[Records to process]
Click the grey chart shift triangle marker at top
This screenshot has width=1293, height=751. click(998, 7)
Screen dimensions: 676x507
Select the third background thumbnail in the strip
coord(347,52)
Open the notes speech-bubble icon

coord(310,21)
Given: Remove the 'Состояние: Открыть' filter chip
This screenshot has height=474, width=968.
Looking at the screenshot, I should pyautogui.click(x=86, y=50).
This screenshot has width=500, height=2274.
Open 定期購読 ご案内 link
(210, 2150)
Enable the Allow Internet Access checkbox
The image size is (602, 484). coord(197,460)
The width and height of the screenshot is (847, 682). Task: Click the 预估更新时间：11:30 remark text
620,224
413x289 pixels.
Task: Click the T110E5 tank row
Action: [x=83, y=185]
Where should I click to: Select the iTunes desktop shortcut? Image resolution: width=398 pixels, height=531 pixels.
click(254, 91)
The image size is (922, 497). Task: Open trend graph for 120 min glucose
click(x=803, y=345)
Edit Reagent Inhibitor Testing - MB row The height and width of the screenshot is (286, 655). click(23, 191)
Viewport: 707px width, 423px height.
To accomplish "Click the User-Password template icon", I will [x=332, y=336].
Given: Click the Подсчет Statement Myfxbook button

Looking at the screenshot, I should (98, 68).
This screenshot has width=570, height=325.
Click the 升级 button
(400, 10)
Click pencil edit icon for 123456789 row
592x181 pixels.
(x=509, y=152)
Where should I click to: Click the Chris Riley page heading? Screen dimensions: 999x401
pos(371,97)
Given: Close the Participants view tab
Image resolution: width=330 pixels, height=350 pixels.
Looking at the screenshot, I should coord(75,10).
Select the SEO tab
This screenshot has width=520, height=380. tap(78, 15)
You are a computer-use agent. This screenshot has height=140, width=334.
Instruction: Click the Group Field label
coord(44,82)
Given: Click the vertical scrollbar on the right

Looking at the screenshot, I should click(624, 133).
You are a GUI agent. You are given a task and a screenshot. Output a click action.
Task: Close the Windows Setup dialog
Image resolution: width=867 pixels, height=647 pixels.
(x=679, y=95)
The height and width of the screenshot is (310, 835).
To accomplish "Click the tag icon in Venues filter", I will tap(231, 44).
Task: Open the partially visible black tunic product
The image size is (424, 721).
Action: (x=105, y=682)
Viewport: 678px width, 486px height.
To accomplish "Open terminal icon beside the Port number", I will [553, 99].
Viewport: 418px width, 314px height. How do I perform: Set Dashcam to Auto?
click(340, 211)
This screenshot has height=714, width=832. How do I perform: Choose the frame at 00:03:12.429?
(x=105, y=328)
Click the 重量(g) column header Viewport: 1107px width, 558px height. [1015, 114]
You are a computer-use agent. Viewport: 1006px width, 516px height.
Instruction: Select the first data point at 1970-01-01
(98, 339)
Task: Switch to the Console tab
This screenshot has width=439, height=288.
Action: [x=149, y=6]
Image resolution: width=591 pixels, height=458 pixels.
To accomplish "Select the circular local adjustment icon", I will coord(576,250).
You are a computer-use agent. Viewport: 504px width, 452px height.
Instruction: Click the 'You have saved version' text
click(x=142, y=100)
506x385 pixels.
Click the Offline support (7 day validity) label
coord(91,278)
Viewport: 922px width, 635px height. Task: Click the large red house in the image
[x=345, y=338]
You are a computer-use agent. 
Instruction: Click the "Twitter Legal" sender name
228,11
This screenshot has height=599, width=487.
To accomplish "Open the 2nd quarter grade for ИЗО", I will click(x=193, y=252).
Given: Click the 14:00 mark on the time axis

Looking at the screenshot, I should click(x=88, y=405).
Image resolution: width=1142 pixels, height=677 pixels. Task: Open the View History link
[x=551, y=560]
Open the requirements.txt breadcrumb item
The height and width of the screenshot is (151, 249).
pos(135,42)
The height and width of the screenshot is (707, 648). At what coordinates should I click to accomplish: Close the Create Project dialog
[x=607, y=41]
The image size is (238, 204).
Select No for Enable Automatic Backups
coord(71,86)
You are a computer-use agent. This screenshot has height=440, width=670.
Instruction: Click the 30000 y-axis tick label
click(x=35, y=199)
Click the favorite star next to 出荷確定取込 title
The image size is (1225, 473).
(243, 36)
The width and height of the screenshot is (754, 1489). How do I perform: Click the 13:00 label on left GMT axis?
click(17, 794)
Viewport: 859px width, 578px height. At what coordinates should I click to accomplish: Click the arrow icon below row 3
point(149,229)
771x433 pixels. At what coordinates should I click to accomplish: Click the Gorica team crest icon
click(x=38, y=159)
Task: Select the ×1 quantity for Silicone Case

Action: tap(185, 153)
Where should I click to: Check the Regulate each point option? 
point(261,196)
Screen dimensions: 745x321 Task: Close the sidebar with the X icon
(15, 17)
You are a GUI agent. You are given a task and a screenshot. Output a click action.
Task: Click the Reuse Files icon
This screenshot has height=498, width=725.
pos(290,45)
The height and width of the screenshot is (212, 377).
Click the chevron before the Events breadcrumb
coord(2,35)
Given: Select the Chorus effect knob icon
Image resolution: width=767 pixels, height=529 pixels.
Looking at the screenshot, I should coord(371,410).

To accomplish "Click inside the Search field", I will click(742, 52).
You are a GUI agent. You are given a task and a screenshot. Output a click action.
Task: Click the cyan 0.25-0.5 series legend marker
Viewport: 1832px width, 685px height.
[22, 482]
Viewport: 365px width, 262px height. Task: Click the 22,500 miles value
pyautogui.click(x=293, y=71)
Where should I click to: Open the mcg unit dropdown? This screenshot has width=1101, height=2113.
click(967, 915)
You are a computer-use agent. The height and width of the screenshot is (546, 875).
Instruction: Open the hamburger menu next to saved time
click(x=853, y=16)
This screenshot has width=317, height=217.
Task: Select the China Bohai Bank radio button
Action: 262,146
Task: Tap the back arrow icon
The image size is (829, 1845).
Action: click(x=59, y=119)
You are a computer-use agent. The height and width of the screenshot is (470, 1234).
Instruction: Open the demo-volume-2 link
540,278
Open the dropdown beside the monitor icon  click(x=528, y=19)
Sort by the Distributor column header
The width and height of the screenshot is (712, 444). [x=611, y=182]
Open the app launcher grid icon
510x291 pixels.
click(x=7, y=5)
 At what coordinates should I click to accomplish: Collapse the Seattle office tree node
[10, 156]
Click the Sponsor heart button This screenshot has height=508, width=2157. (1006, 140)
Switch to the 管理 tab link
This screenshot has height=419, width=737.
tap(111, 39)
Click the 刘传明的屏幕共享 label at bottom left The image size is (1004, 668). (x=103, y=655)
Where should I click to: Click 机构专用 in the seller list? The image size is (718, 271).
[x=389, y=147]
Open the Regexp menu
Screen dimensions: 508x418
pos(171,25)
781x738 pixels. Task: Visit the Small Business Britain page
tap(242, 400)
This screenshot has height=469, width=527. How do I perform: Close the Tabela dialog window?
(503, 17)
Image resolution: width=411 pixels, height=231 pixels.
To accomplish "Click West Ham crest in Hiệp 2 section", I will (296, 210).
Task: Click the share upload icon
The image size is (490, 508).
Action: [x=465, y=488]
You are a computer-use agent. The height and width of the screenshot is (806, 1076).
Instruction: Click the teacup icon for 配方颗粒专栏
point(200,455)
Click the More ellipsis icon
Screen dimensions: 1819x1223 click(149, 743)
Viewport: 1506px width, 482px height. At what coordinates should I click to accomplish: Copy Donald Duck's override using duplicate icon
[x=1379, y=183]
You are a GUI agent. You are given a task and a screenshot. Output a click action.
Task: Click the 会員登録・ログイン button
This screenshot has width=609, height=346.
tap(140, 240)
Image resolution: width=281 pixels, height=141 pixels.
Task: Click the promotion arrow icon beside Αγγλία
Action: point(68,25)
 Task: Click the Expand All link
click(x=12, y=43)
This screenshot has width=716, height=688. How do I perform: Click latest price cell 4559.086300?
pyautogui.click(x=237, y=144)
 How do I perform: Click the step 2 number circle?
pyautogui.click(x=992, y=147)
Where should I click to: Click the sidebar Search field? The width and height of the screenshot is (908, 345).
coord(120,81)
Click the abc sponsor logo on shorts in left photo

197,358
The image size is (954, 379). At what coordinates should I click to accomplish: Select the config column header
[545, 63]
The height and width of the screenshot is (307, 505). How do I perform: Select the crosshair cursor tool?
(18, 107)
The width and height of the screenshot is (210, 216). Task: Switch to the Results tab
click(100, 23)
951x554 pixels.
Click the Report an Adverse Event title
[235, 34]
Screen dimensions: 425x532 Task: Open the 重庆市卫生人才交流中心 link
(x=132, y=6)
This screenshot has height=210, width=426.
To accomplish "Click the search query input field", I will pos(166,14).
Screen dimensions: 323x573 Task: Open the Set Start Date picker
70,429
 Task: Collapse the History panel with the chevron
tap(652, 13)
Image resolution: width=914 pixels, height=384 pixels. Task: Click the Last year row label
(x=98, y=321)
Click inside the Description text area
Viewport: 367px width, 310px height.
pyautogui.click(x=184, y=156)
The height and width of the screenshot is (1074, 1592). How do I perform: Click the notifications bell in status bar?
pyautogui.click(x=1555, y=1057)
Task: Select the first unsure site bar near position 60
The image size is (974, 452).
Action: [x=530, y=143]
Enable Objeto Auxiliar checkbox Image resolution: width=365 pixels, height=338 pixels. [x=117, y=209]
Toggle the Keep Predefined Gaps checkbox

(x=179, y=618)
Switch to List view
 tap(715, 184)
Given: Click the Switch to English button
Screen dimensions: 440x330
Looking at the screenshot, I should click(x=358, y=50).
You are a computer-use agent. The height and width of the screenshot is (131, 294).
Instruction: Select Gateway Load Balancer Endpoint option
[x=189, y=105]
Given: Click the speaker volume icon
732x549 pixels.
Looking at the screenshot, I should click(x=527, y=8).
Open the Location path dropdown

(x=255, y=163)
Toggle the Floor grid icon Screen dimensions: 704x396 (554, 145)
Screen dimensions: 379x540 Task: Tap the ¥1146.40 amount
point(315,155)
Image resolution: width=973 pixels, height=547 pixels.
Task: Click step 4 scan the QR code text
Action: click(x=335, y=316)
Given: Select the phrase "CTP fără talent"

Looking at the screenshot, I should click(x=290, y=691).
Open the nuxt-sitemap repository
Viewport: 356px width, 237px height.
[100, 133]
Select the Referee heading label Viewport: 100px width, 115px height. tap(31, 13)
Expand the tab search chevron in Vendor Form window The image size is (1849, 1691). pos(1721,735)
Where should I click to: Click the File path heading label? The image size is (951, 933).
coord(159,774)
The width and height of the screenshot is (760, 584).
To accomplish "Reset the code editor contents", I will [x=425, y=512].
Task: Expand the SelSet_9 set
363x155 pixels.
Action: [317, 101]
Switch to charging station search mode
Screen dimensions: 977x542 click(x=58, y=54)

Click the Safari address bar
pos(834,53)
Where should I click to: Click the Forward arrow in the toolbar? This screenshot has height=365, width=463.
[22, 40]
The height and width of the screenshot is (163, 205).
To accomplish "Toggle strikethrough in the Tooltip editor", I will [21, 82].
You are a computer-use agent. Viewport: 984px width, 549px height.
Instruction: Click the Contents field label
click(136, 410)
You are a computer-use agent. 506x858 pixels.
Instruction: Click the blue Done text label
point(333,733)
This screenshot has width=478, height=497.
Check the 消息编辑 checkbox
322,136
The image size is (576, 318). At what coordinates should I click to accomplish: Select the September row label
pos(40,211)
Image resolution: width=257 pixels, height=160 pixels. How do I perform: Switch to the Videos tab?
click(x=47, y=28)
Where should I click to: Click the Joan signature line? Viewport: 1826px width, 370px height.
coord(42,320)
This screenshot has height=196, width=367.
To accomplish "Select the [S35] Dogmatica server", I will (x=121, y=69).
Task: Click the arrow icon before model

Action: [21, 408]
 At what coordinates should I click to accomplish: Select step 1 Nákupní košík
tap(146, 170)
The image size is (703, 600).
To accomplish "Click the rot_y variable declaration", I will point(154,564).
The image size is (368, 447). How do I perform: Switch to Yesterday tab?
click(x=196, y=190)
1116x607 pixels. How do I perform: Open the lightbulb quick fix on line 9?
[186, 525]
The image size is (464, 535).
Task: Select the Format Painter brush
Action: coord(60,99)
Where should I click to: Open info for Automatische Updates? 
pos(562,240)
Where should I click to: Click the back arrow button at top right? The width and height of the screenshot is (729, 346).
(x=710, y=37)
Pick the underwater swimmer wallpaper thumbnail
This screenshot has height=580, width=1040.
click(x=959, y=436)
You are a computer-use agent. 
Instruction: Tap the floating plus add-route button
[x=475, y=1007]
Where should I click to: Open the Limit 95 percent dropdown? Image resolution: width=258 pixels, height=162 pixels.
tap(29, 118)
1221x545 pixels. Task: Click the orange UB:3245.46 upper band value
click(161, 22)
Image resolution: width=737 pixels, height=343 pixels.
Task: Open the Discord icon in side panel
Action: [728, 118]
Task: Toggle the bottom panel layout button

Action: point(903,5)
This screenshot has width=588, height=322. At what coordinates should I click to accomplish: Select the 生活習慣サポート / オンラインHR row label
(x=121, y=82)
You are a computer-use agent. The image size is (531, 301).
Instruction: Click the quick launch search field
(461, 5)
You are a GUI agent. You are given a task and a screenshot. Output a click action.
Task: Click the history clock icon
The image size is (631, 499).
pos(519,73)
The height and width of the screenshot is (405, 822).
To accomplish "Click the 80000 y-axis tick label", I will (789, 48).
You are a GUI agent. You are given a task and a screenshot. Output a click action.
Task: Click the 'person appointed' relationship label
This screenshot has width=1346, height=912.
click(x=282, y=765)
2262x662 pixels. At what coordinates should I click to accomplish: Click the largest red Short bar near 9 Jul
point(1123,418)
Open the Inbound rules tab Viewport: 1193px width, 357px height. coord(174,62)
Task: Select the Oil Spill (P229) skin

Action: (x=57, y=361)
[/Records to process]
_Work request_
Wherever a line in the data above holds "editor", copy that line.

_Written response_
To accomplish "Reset the code editor contents", I will [x=425, y=512].
To accomplish "Toggle strikethrough in the Tooltip editor", I will [21, 82].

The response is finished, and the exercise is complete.